Birlik festivali deniyor! Birlik ancak o coğrafyadaki özgünlükleri kabul edip sahneye taşırsan gerçekleşir. ‘Tuncelili’ olan bazı piyasa sanatçılarına konser verdirmek birliği sağlamaz. O coğrafyada hakim olan dili, kültürü sahneye taşımaz isen, salt kendi egemen dil ve zihniyetini hakim kılmaya çalışırsan, burada yine yasak, inkar ve bilinçli saptırma açığa çıkar. Ki bu festivalde olan tam da bu. Festivalin adı dışında bölgeyle bir bağ ve alakası yok. Kısacası; Adı Kürtçe, içi tamamen TürkÇE! Kardeşlik, birlik, barış ruhu nerede?
Tertele’nin devamı
Bu festival, Dersim 37-38 ve sonrası günümüze kadar uzanan Tertele’nin vücut bulmuş halidir. Bu Tertele festivaline katılan da destekleyen de tarihi ve toplumsal değerlerine ters düşmüştür. Toptan redçi olmaktan öte, programına ve içeriğine bakınca insanın içi ve Munzur bir daha kan ağlıyor. Emperyal yayılmacı kapitalist sistemin toplumları kadükleştirip, içini boşaltmasının yöntemi olan 3 S ya da 3 F: Sanat Spor Seks- Festival Futbol Fuhuş mahşerin üçlü sac ayağı, tam da #Mamekifest’de kullanılmıştır. Bu politikanın aracı olmayın! #Mamekifest’in içeriği tamamen bu 3 F ayağıdır. Dersim’in toplumuna, doğasına, inancına, kültürüne, değer yargılarına ağır ve derin bir saldırıdır. Ağır bedellerle dilini, değerlerini, inancını koruyan bu Hardê Derwêş’de, dağların anahtarını elinde tutanlar, bu anahtarı topluma emanet ettiler. Egemenlerin sanat ve spor gibi argümanlarla kamufle edilmiş postallarının altında tekrar ezdirmemeliyiz. Dağlarımızı ve inancımızı, değerlerimizi korumalıyız. Sinsi pusularına düşmemeliyiz. Pirimiz Seyit Rıza’nın diyarında, onlara diz çökmeyelim, bu onlara dert olmaya devam etsin.

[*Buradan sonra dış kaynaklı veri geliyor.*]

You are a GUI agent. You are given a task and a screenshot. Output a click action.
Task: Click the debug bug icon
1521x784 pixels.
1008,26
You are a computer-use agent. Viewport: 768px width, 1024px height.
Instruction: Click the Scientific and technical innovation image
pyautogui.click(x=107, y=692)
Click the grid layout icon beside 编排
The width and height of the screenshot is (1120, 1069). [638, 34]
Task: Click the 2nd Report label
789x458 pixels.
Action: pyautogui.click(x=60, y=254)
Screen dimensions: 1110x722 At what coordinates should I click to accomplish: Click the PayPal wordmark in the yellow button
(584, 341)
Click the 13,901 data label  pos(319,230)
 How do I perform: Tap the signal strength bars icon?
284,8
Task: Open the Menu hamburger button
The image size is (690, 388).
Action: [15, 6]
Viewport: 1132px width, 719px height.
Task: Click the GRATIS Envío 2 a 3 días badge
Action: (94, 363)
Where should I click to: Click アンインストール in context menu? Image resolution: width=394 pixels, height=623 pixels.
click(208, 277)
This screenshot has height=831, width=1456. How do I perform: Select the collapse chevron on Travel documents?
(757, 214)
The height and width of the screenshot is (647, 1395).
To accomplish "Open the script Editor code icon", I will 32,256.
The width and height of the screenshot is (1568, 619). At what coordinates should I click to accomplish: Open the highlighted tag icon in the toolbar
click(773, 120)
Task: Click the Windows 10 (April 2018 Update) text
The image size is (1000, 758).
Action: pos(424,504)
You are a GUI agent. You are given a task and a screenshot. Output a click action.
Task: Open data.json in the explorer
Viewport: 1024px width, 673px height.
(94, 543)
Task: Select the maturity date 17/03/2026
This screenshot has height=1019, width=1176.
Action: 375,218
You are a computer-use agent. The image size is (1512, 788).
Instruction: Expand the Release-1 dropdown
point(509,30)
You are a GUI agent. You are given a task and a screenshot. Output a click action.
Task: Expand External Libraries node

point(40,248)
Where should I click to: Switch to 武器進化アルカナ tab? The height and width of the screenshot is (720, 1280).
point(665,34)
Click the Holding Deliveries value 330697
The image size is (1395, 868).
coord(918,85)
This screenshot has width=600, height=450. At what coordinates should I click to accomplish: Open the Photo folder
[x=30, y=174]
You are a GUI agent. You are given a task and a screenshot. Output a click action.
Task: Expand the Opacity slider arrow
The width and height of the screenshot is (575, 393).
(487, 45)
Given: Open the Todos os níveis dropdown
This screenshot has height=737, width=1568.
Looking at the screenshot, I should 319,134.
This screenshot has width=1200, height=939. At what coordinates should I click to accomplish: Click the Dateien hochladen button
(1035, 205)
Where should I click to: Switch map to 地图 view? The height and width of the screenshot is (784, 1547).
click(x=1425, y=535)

Dağların anahtarını elinde tutanlar, bilmeliyiz ki, bu barış sürecinde, anahtarları bize emanet ettiler. Onlar ki, asimilasyoncu, redçi tek devlet zihniyetinin bu kutsal Alevi rea haq coğrafyasında istedikleri gibi at koşturmalarına engel oldular. Dağları, ovaları, suları, bir bütün kutsalların nöbetini tuttular. Yok olmaktan, tanınmamaktan, muhatap alınmamaktan bugüne getirdiler. Kürdün, Alevinin bir cümle tüm demokrasi eşitlik özgürlük değerlerini güncellediler. Öyle bir zemin oluşturdular ki, bugün onurlu barışa giden yolu açtılar. Silahları bıraktılar ancak, en büyük silah olan toplumsal örgütlülüğü yarattılar. Bu örgütlülüğe güvenelim, kendimizde sahip çıkalım, nefsimize hakim olalım. Kapitalizmin şatafatlı ışıltıları ile göz boyamalarına aldanmayalım. Bize emanet edilen dağların anahtarına en önemlisi ihanet etmeyelim, ters düşmeyelim. Bu büyük bir onur, irade, değer ve gururdur.
Dağların anahtarı bizde
Unutulmamalıdır ki, en tehlikeli süreçler barışın gölgesinde yürütülür. Her türlü maddi imkanı elinde bulunduran iktidar, halkın değerlerini bir bir masumane etkinlikler ile boşa düşürmeye ve yozlaştırmaya çalışır. En büyük darbeler böylesi süreçlerde vurulur. İyi niyetinden, gafil avlanırsın. Bugün Hacı Bektaş’ta ve Dersim’de yapılmak istenen işte tam da budur. Yine iktidarın dalkavukluğunu yapan, Kürt halkının kültürel değerlerini Türkçeleştirerek sisteme peşkeş çeken İbrahim Tatlıses gibi figürlerle de toplumun acılarından süzülen, devletin zulmünü sembolleştiren sözlü anlatımdan damıtılarak anonimleşen eserleri Türkçeleştirdiler. Asimile etmenin, hakikati ters yüz etmenin adını da ‘barış sürecine destek’ koyarlar. Oysa, barış sürecine yapılacak en büyük katkı, Kürtlerin değerlerini Türkçeleştirmek değildir. Kürtçe değerleri Türkiye’de orijinal hali ile paylaşmak, yaymaktır. Hala Kürtçe müziği, sanatı, edebiyatı, güncel hali ile öteki ve yasak iken, zulme faşizme maruz kalıyorken bu yaklaşımlar devlet ve iktidarın sürece karşı samimiyetsizliğini göstermektedir. Bu tür yaklaşımlar karşısında kıyamet koparmalı, her mecrada tutum sahibi olmalıyız.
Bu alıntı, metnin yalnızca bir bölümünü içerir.